PCR产物一般都要先连接到T载体上,测序后(可用T7启动子引物)再亚克隆到表达载体上(直接连接效率低)。
四、 cosmid载体(粘粒)
1978年J. Collins和B. Hohn等人发展出来的。
1、大小:4-6kb
2、组成:l DNA的cos序列和控制包装的的序列(可进行体外包装),还有pBR322质粒的复制子、抗药性基因、几个限制性酶的单一位点。
3、特点:
(1)具有l噬菌体的特性:在寄主细胞内形成环化DNA(但不能形成新的噬菌体颗粒而溶菌,因为它不具有形成完整噬菌体所需要的各种基因)。但是克隆外源DNA后可以体外包装成噬菌体颗粒。
(2)具有质粒载体的特性:大多带有pMB1或ColE1的复制子,能象质粒一样复制。
(3)方便的选择:有抗菌素抗性基因,和插入失活的克隆位点。
(4)高容量的克隆能力:45kb (最少不能低于30kb)。
(5)可与同源序列的质粒进行重组:共存于同一宿主菌中时可重组为共合体。
cosmid载体主要用于真核生物的基因组文库的构建,但仍不如l噬菌体用的多。
除了上述单链噬菌体载体、双链噬菌体载体、噬菌粒载体和cosmid载体外还有其他的噬菌体载体,如pBluescript载体(即PBS载体)、噬菌体展示载体(是表达载体)等(自学)。

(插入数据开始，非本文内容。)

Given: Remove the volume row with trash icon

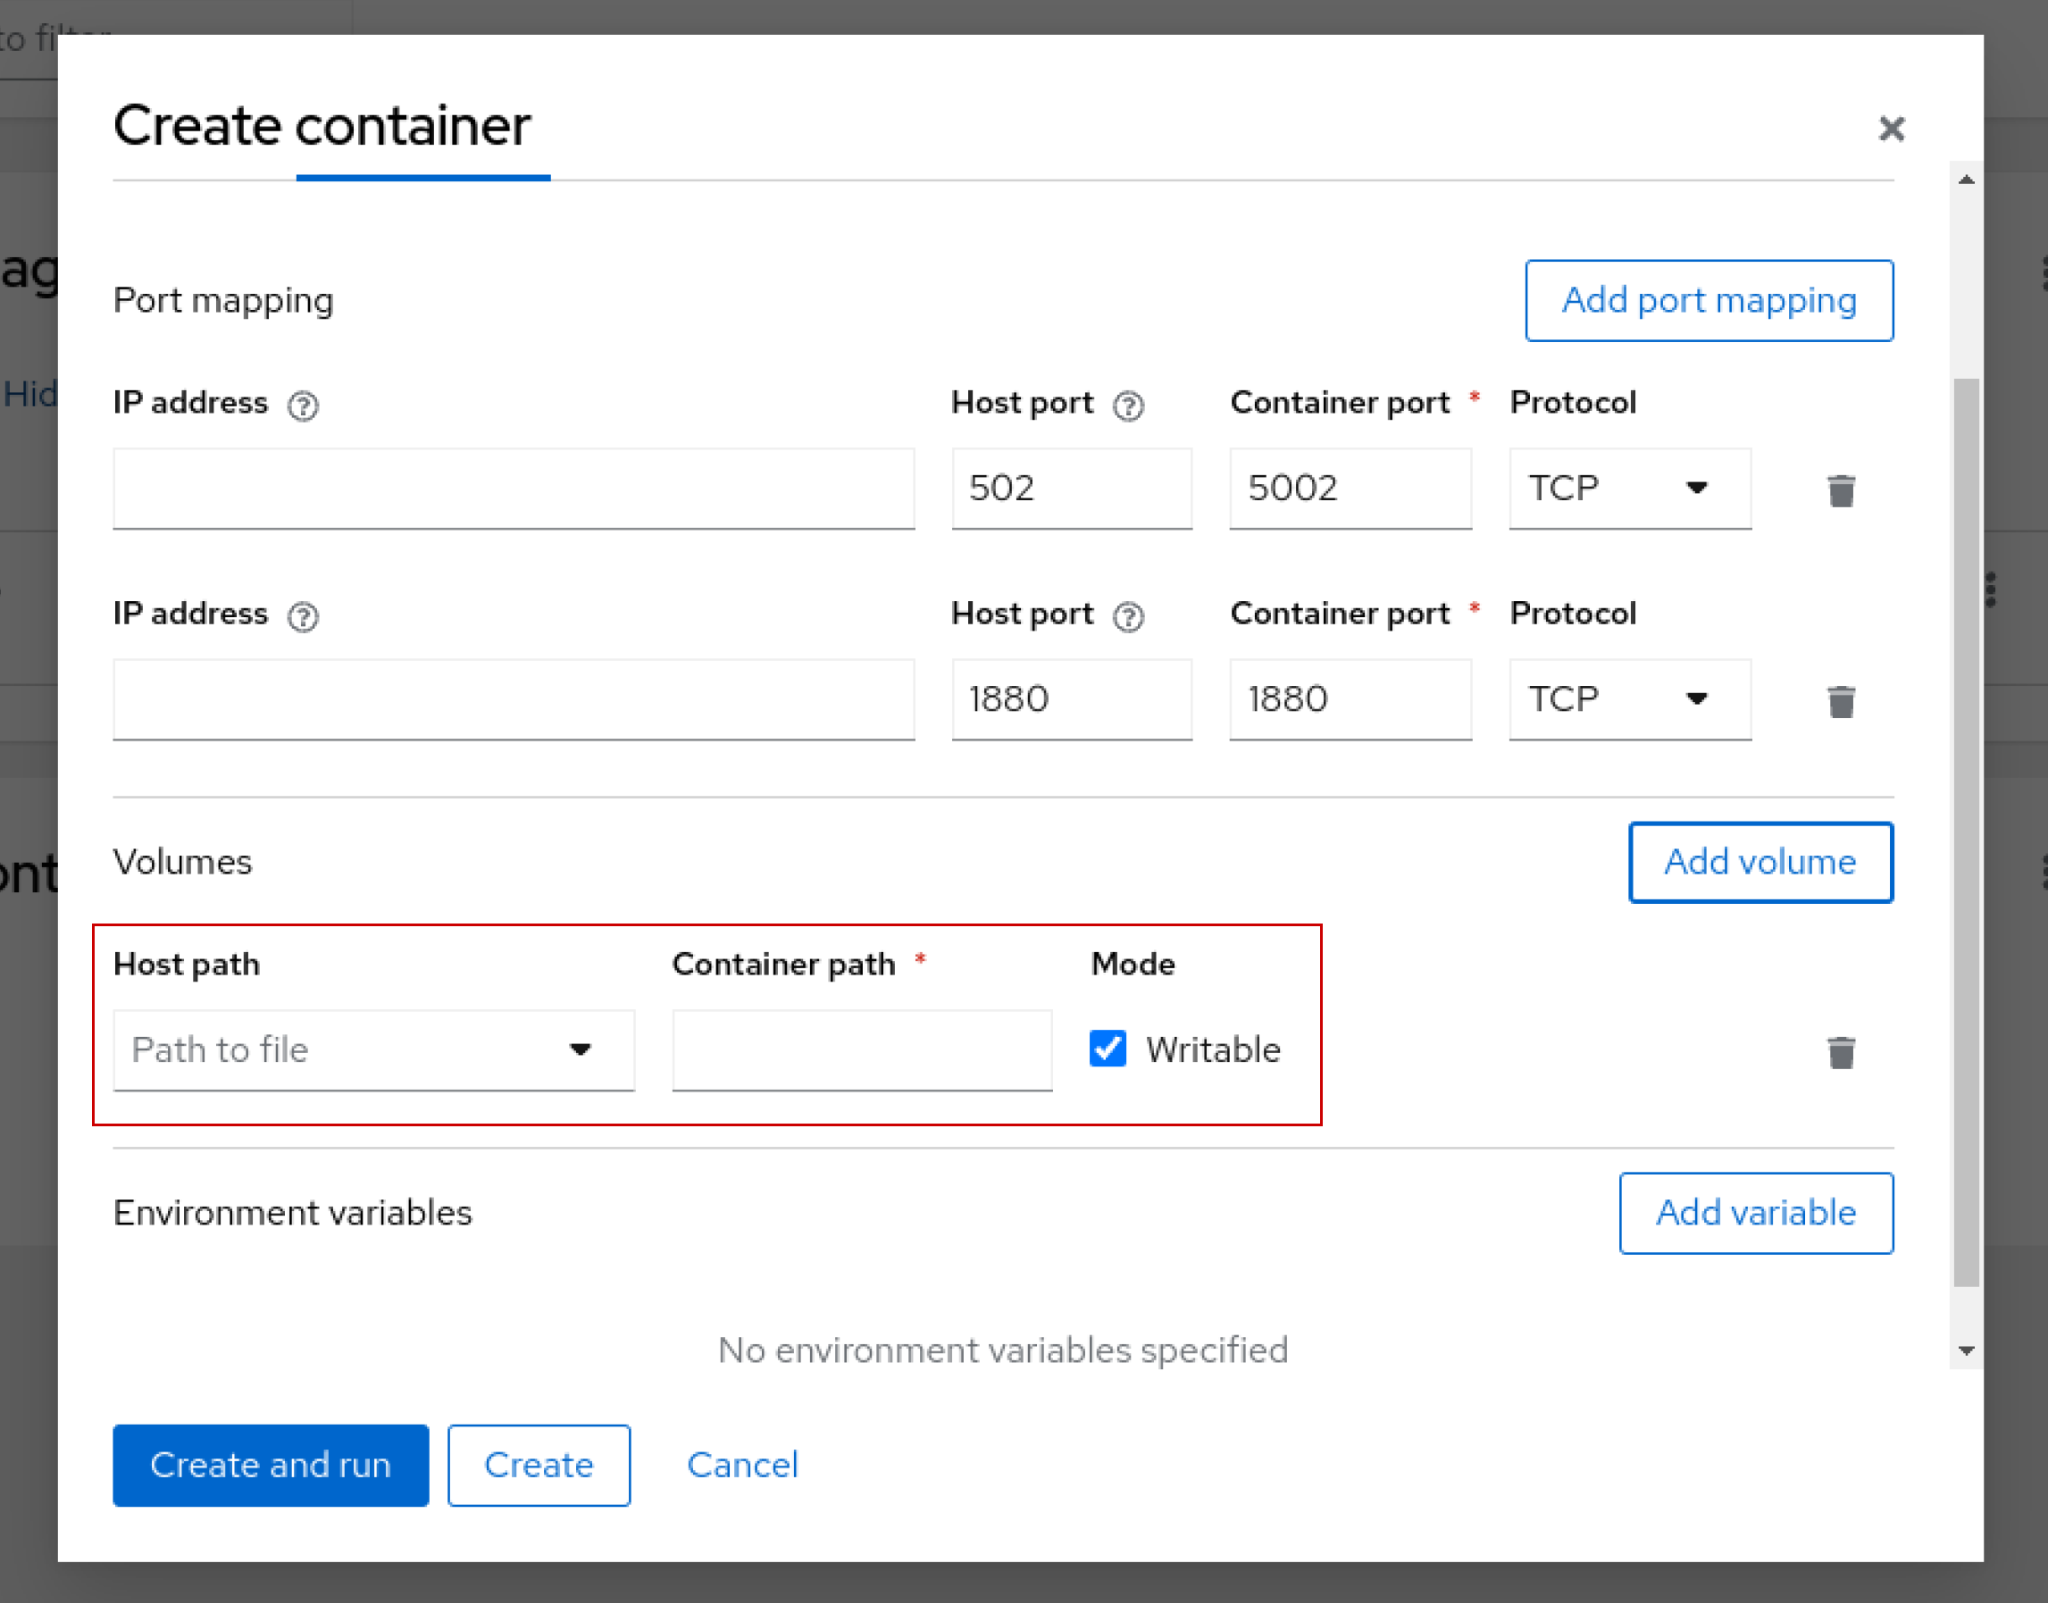Looking at the screenshot, I should [1840, 1052].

另外除了质粒载体、噬菌体载体外也还有其他载体,如动物病毒载体(痘病毒、腺病毒、反转录病毒、杆状病毒等,主要用于疫苗的构建,参见教材和生物制品学教材)、大分子DNA克隆载体(如酵母人工染色体、细菌人工染色体等)、基因打靶载体等(查资料自学)。
实际应用中要根据实验对象、实验性质、载体容量等方面选择载体。
小结
1、噬菌体载体也是常用的克隆载体,包括单链噬菌体载体、双链噬菌体载体、噬菌粒载体和cosmid载体等。
2、野生型λ-DNA不适合直接用来作为基因工程操作的载体,因此需要对对λ-DNA进行改造,如删除重复的酶切位点、切除非必需区段、引入适当的选择性标记等。
3、根据切除的多少和酶切位点的多少,可将λ-DNA分成插入型载体和取代型载体,前者可承载较小的外源DNA片段用于cDNA及小片段DNA的克隆,后者可承载20kb左右的外源DNA片段,常用来克隆高等真核生物的染色体DNA。
4、M13系列载体主要用于克隆单链DNA,但其克隆能力较小,其构建过程包括克隆区域的选定、加入酶切位点等。
5、噬菌粒载体由质粒载体与单链噬菌体载体的复制起点结合而成的新型载体系列,分子量小、克隆能力大、两种复制形式,常见的有pUC118/pUC119、T载体等。
6、cosmid载体既具有l噬菌体的特性又具有质粒载体的特性,主要用于真核生物的基因组文库的构建。